Work to complete -
Word for word, retype every entry in the listing.

++++++++++++++++++++

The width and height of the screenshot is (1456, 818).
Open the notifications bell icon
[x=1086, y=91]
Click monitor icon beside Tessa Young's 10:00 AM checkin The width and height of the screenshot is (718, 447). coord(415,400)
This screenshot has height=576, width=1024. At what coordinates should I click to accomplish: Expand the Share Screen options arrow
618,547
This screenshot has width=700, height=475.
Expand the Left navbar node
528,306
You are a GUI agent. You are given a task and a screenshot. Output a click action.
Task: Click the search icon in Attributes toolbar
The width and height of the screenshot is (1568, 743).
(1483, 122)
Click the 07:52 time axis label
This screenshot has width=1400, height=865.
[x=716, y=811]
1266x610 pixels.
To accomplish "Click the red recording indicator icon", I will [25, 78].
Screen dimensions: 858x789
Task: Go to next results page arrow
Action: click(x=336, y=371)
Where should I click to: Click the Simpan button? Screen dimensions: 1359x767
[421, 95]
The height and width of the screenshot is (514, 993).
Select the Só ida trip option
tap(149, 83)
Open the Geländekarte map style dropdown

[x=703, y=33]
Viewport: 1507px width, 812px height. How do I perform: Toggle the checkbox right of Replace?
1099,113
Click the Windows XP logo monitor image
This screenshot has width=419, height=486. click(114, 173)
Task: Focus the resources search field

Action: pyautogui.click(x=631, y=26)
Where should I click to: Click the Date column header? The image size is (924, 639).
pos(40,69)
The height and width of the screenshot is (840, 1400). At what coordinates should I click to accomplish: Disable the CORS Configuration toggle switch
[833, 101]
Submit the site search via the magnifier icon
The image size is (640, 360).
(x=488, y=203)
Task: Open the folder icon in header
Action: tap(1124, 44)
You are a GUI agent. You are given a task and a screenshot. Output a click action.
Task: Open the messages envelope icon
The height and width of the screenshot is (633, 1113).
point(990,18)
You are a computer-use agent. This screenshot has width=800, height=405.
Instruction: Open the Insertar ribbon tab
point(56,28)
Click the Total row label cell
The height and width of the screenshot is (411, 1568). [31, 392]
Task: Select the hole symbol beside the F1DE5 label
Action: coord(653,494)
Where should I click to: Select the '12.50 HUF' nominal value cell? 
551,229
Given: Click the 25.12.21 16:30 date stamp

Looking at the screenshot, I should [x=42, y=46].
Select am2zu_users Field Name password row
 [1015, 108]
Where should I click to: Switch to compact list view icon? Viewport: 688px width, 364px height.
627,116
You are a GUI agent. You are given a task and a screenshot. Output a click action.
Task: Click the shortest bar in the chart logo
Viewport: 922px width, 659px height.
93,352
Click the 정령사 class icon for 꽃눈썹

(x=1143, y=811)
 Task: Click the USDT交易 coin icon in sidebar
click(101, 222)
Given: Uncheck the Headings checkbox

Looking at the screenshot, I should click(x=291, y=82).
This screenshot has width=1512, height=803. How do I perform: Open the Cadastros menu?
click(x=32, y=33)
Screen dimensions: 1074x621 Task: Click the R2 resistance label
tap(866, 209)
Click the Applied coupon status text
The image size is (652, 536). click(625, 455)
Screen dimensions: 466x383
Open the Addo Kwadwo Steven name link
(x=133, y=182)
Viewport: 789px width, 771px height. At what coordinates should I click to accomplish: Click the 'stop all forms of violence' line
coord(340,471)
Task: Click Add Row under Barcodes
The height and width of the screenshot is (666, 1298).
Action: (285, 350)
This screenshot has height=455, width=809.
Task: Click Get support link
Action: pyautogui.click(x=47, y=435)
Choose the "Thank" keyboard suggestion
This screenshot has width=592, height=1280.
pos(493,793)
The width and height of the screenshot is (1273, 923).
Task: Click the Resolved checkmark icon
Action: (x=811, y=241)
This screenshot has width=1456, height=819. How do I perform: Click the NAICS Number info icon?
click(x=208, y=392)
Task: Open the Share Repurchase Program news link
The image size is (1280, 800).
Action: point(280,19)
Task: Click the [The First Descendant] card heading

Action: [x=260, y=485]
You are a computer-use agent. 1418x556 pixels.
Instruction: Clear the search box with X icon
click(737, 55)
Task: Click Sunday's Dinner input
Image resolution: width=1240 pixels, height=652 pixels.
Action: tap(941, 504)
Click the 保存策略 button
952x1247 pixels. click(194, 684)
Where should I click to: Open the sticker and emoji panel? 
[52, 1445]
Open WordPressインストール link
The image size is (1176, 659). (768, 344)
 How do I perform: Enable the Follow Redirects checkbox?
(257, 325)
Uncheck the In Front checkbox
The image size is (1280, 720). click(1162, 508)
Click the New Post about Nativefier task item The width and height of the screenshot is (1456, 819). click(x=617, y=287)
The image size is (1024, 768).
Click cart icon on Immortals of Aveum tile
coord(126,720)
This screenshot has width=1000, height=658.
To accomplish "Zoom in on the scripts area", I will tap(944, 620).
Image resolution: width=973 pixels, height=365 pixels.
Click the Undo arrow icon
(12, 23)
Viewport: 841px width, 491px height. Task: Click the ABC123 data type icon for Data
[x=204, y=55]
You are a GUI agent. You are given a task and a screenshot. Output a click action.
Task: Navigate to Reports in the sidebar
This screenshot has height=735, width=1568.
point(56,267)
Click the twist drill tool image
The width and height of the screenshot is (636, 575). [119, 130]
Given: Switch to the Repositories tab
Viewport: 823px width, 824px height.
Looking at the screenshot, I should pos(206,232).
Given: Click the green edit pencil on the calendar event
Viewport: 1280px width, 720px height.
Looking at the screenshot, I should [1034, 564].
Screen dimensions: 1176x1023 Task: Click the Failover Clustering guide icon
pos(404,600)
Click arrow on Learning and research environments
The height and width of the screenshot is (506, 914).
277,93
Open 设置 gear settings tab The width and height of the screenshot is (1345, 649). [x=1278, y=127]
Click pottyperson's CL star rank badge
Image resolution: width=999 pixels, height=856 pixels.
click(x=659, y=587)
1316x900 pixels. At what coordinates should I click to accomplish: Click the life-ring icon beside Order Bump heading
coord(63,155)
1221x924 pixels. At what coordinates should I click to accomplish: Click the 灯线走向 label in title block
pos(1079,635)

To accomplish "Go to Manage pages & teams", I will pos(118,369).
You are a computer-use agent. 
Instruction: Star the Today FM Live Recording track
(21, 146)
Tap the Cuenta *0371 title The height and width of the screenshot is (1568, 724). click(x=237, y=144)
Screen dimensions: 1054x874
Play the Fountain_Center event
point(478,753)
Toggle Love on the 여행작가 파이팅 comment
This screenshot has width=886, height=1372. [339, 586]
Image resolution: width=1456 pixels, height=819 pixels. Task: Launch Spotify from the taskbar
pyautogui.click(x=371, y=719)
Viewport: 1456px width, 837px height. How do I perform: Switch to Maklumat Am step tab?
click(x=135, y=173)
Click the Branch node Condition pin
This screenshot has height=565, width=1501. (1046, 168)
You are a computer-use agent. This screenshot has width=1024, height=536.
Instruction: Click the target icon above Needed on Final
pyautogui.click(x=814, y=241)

++++++++++++++++++++

Written reply -
The width and height of the screenshot is (1456, 818).
Open the notifications bell icon
[x=1086, y=91]
Click monitor icon beside Tessa Young's 10:00 AM checkin The width and height of the screenshot is (718, 447). coord(415,400)
This screenshot has height=576, width=1024. At what coordinates should I click to accomplish: Expand the Share Screen options arrow
618,547
This screenshot has width=700, height=475.
Expand the Left navbar node
528,306
You are a GUI agent. You are given a task and a screenshot. Output a click action.
Task: Click the search icon in Attributes toolbar
The width and height of the screenshot is (1568, 743).
(1483, 122)
Click the 07:52 time axis label
This screenshot has width=1400, height=865.
[x=716, y=811]
1266x610 pixels.
To accomplish "Click the red recording indicator icon", I will [25, 78].
Screen dimensions: 858x789
Task: Go to next results page arrow
Action: click(x=336, y=371)
Where should I click to: Click the Simpan button? Screen dimensions: 1359x767
[421, 95]
The height and width of the screenshot is (514, 993).
Select the Só ida trip option
tap(149, 83)
Open the Geländekarte map style dropdown

[x=703, y=33]
Viewport: 1507px width, 812px height. How do I perform: Toggle the checkbox right of Replace?
1099,113
Click the Windows XP logo monitor image
This screenshot has width=419, height=486. click(114, 173)
Task: Focus the resources search field

Action: pyautogui.click(x=631, y=26)
Where should I click to: Click the Date column header? The image size is (924, 639).
pos(40,69)
The height and width of the screenshot is (840, 1400). At what coordinates should I click to accomplish: Disable the CORS Configuration toggle switch
[833, 101]
Submit the site search via the magnifier icon
The image size is (640, 360).
(x=488, y=203)
Task: Open the folder icon in header
Action: tap(1124, 44)
You are a GUI agent. You are given a task and a screenshot. Output a click action.
Task: Open the messages envelope icon
The height and width of the screenshot is (633, 1113).
point(990,18)
You are a computer-use agent. This screenshot has width=800, height=405.
Instruction: Open the Insertar ribbon tab
point(56,28)
Click the Total row label cell
The height and width of the screenshot is (411, 1568). [31, 392]
Task: Select the hole symbol beside the F1DE5 label
Action: coord(653,494)
Where should I click to: Select the '12.50 HUF' nominal value cell? 
551,229
Given: Click the 25.12.21 16:30 date stamp

Looking at the screenshot, I should [x=42, y=46].
Select am2zu_users Field Name password row
 [1015, 108]
Where should I click to: Switch to compact list view icon? Viewport: 688px width, 364px height.
627,116
You are a GUI agent. You are given a task and a screenshot. Output a click action.
Task: Click the shortest bar in the chart logo
Viewport: 922px width, 659px height.
93,352
Click the 정령사 class icon for 꽃눈썹

(x=1143, y=811)
 Task: Click the USDT交易 coin icon in sidebar
click(101, 222)
Given: Uncheck the Headings checkbox

Looking at the screenshot, I should click(x=291, y=82).
This screenshot has width=1512, height=803. How do I perform: Open the Cadastros menu?
click(x=32, y=33)
Screen dimensions: 1074x621 Task: Click the R2 resistance label
tap(866, 209)
Click the Applied coupon status text
The image size is (652, 536). click(625, 455)
Screen dimensions: 466x383
Open the Addo Kwadwo Steven name link
(x=133, y=182)
Viewport: 789px width, 771px height. At what coordinates should I click to accomplish: Click the 'stop all forms of violence' line
coord(340,471)
Task: Click Add Row under Barcodes
The height and width of the screenshot is (666, 1298).
Action: (285, 350)
This screenshot has height=455, width=809.
Task: Click Get support link
Action: pyautogui.click(x=47, y=435)
Choose the "Thank" keyboard suggestion
This screenshot has width=592, height=1280.
pos(493,793)
The width and height of the screenshot is (1273, 923).
Task: Click the Resolved checkmark icon
Action: (x=811, y=241)
This screenshot has width=1456, height=819. How do I perform: Click the NAICS Number info icon?
click(x=208, y=392)
Task: Open the Share Repurchase Program news link
The image size is (1280, 800).
Action: point(280,19)
Task: Click the [The First Descendant] card heading

Action: [x=260, y=485]
You are a computer-use agent. 1418x556 pixels.
Instruction: Clear the search box with X icon
click(737, 55)
Task: Click Sunday's Dinner input
Image resolution: width=1240 pixels, height=652 pixels.
Action: tap(941, 504)
Click the 保存策略 button
952x1247 pixels. click(194, 684)
Where should I click to: Open the sticker and emoji panel? 
[52, 1445]
Open WordPressインストール link
The image size is (1176, 659). (768, 344)
 How do I perform: Enable the Follow Redirects checkbox?
(257, 325)
Uncheck the In Front checkbox
The image size is (1280, 720). click(1162, 508)
Click the New Post about Nativefier task item The width and height of the screenshot is (1456, 819). click(x=617, y=287)
The image size is (1024, 768).
Click cart icon on Immortals of Aveum tile
coord(126,720)
This screenshot has width=1000, height=658.
To accomplish "Zoom in on the scripts area", I will tap(944, 620).
Image resolution: width=973 pixels, height=365 pixels.
Click the Undo arrow icon
(12, 23)
Viewport: 841px width, 491px height. Task: Click the ABC123 data type icon for Data
[x=204, y=55]
You are a GUI agent. You are given a task and a screenshot. Output a click action.
Task: Navigate to Reports in the sidebar
This screenshot has height=735, width=1568.
point(56,267)
Click the twist drill tool image
The width and height of the screenshot is (636, 575). [119, 130]
Given: Switch to the Repositories tab
Viewport: 823px width, 824px height.
Looking at the screenshot, I should pos(206,232).
Given: Click the green edit pencil on the calendar event
Viewport: 1280px width, 720px height.
Looking at the screenshot, I should [1034, 564].
Screen dimensions: 1176x1023 Task: Click the Failover Clustering guide icon
pos(404,600)
Click arrow on Learning and research environments
The height and width of the screenshot is (506, 914).
277,93
Open 设置 gear settings tab The width and height of the screenshot is (1345, 649). [x=1278, y=127]
Click pottyperson's CL star rank badge
Image resolution: width=999 pixels, height=856 pixels.
click(x=659, y=587)
1316x900 pixels. At what coordinates should I click to accomplish: Click the life-ring icon beside Order Bump heading
coord(63,155)
1221x924 pixels. At what coordinates should I click to accomplish: Click the 灯线走向 label in title block
pos(1079,635)

To accomplish "Go to Manage pages & teams", I will pos(118,369).
You are a computer-use agent. 
Instruction: Star the Today FM Live Recording track
(21, 146)
Tap the Cuenta *0371 title The height and width of the screenshot is (1568, 724). click(x=237, y=144)
Screen dimensions: 1054x874
Play the Fountain_Center event
point(478,753)
Toggle Love on the 여행작가 파이팅 comment
This screenshot has width=886, height=1372. [339, 586]
Image resolution: width=1456 pixels, height=819 pixels. Task: Launch Spotify from the taskbar
pyautogui.click(x=371, y=719)
Viewport: 1456px width, 837px height. How do I perform: Switch to Maklumat Am step tab?
click(x=135, y=173)
Click the Branch node Condition pin
This screenshot has height=565, width=1501. (1046, 168)
You are a computer-use agent. This screenshot has width=1024, height=536.
Instruction: Click the target icon above Needed on Final
pyautogui.click(x=814, y=241)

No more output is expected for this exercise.